According to The Sunday Telegraph, the IOM is even aware of cases of Rohingya refugees being trafficked overseas.
The IOM is part of a network of charities and NGOs working to help refugees in Bangladesh.
Olivia Headon, IOM’s information officer in the emergencies division, told Arab News that the organization “is seeking funding to enhance its counter-trafficking and gender-based violence programming to prevent … abuses from happening and to properly support survivors.”
Myanmar’s military campaign against the Rohingya, which sparked the ongoing refugee crisis, prompted the UN human rights chief to lash out at the situation. In September, Zeid Al-Hussein told the UN Human Rights Council that “the situation seems a textbook example of ethnic cleansing.”
IOM is scaling up efforts to offer “safe spaces,” with one already in operation, and a further seven under construction. According to Headon, these are places where “women and girls can go to at any time to feel safer and empowered and have access to information, education, recreational activities, support and services. These spaces support women and girls to recover from violence, form networks and access support, safety and opportunities.”
The situation is “connected to … the issue of forced and early marriage. Early marriage is often seen as a means of protection by the community, but we are concerned that young girls are being married off to older men or men who may already have other wives, leaving the girls open to more abuse,” Headon told Arab News.

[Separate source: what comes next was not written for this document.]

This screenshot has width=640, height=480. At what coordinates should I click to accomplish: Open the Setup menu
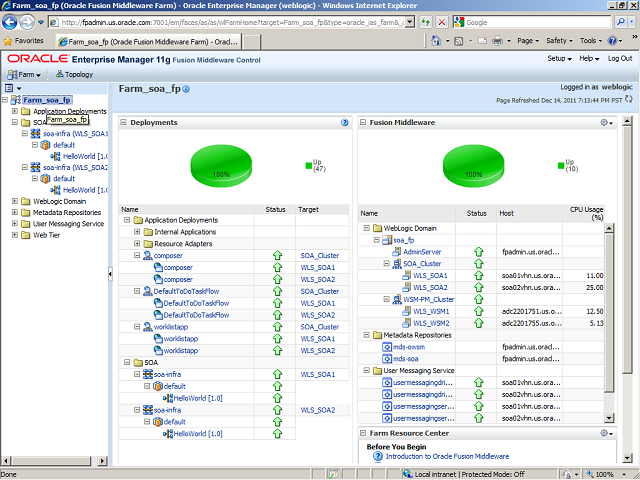(559, 59)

The Bangladeshi government is working in partnership with IOM, as well as with local authorities and police in the southeast coastal town of Cox’s Bazar, to enhance protection of Rohingya women and girls. There are IOM teams in five main refugee settlements, as well as a mobile team that covers extension areas and spontaneous settlements, but the inter-governmental organization says more needs to be done, with hundreds more Rohingya refugees arriving daily.
The UN on Sunday said that $434 million is needed to provide assistance to the 1.2 million people affected, which includes those in host communities. According to the UN, only 34 percent of that money has so far been raised.
“Humanitarian partners are working around the clock to respond, but the reality remains that the needs are massive and urgent, and the gaps are wide. More funding is needed. Bangladesh is one of the most densely populated countries in the world, but more land is needed to improve conditions in the congested camps,” said Mia Seppo, UN Resident Coordinator in Bangladesh, in a statement.
A monitoring report released on Sunday said that the risk of disease outbreak is high, and the impact of a cyclone or heavy rain would be massive, adding that there is not enough land to provide adequate living conditions for the refugees in and around Cox’s Bazar.
Released by the Inter-Sector Coordination Group that works with organizations on the ground in Bangladesh, the report says that most refugees are living in 10 different camps, with one camp already the largest and fastest growing in the world. Approximately half a million people are living extremely close to each other without access to basic services such as toilets or clinics.